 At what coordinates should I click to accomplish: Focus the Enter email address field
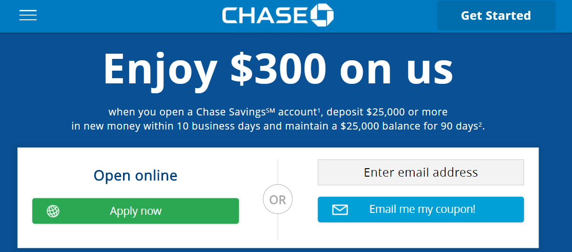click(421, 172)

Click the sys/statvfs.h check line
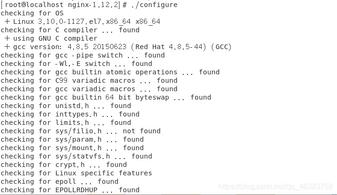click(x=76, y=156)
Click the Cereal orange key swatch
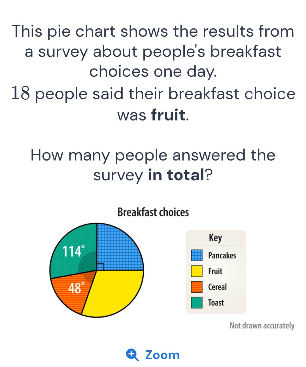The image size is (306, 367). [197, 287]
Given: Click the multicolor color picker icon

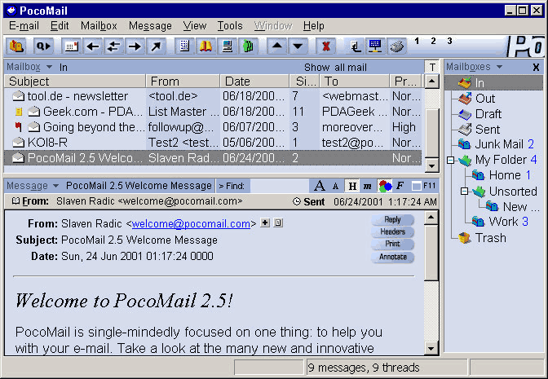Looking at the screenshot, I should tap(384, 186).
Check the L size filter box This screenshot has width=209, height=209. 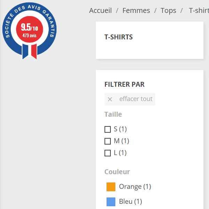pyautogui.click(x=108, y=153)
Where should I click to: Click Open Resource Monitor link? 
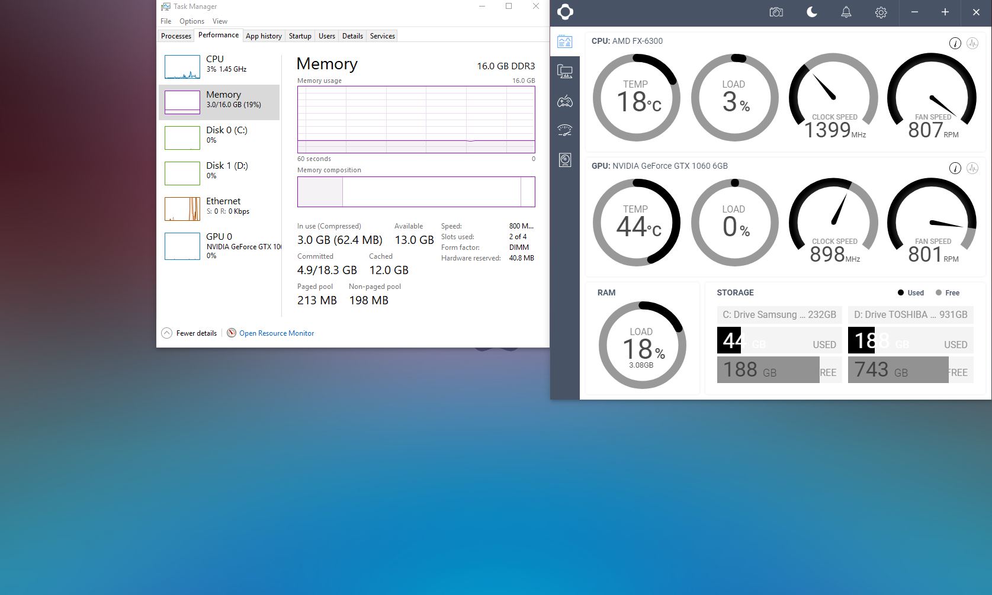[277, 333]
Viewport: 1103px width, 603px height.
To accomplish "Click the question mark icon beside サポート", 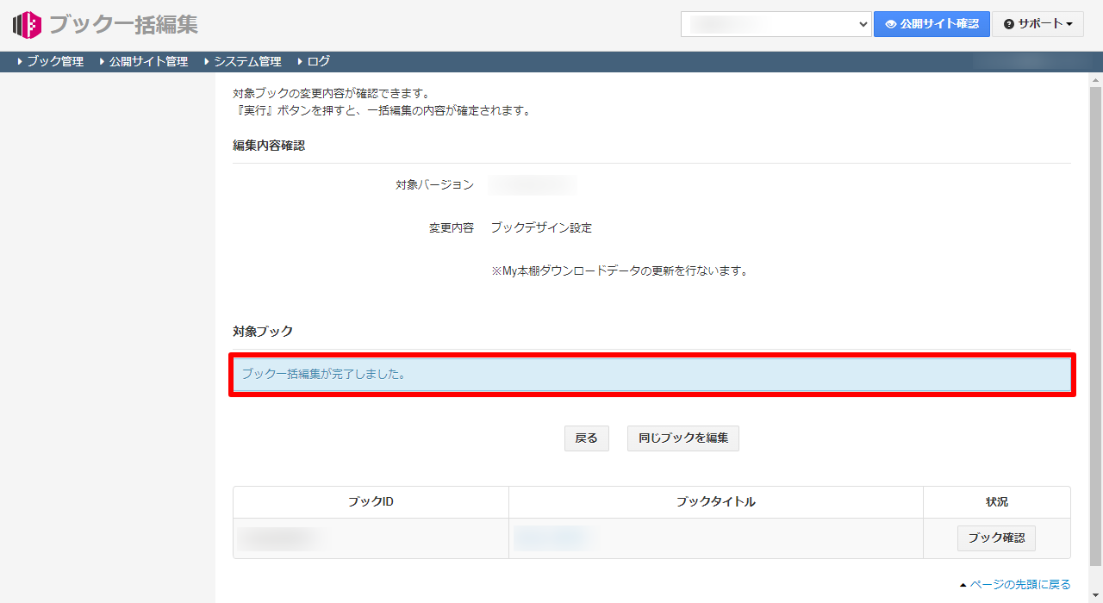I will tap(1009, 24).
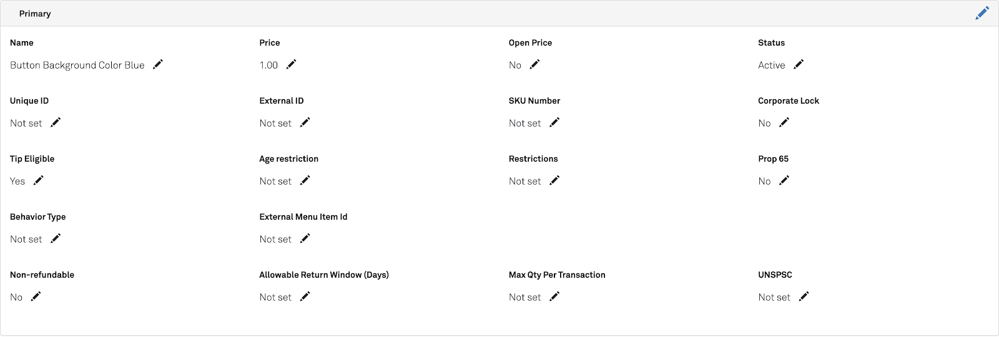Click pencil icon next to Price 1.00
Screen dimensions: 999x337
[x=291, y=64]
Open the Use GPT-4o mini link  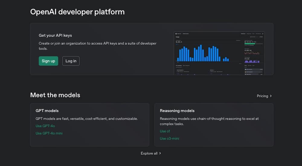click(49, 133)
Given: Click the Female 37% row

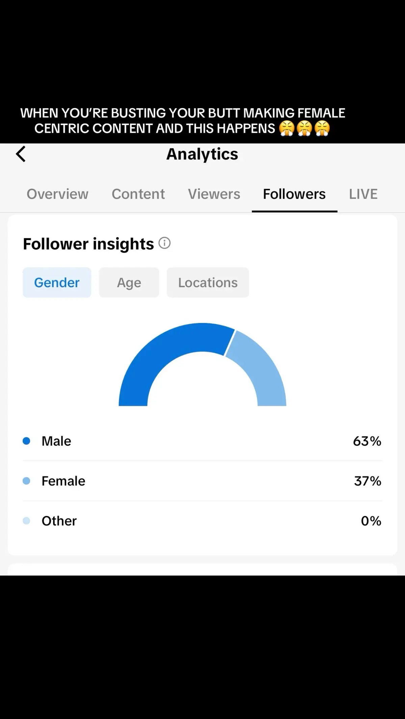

○ ○ ○ ○

List every line above that contains the word "Given", copying each one in full. Case counts.

Given: Click the multicolor color picker icon
Given: Click the Female 37% row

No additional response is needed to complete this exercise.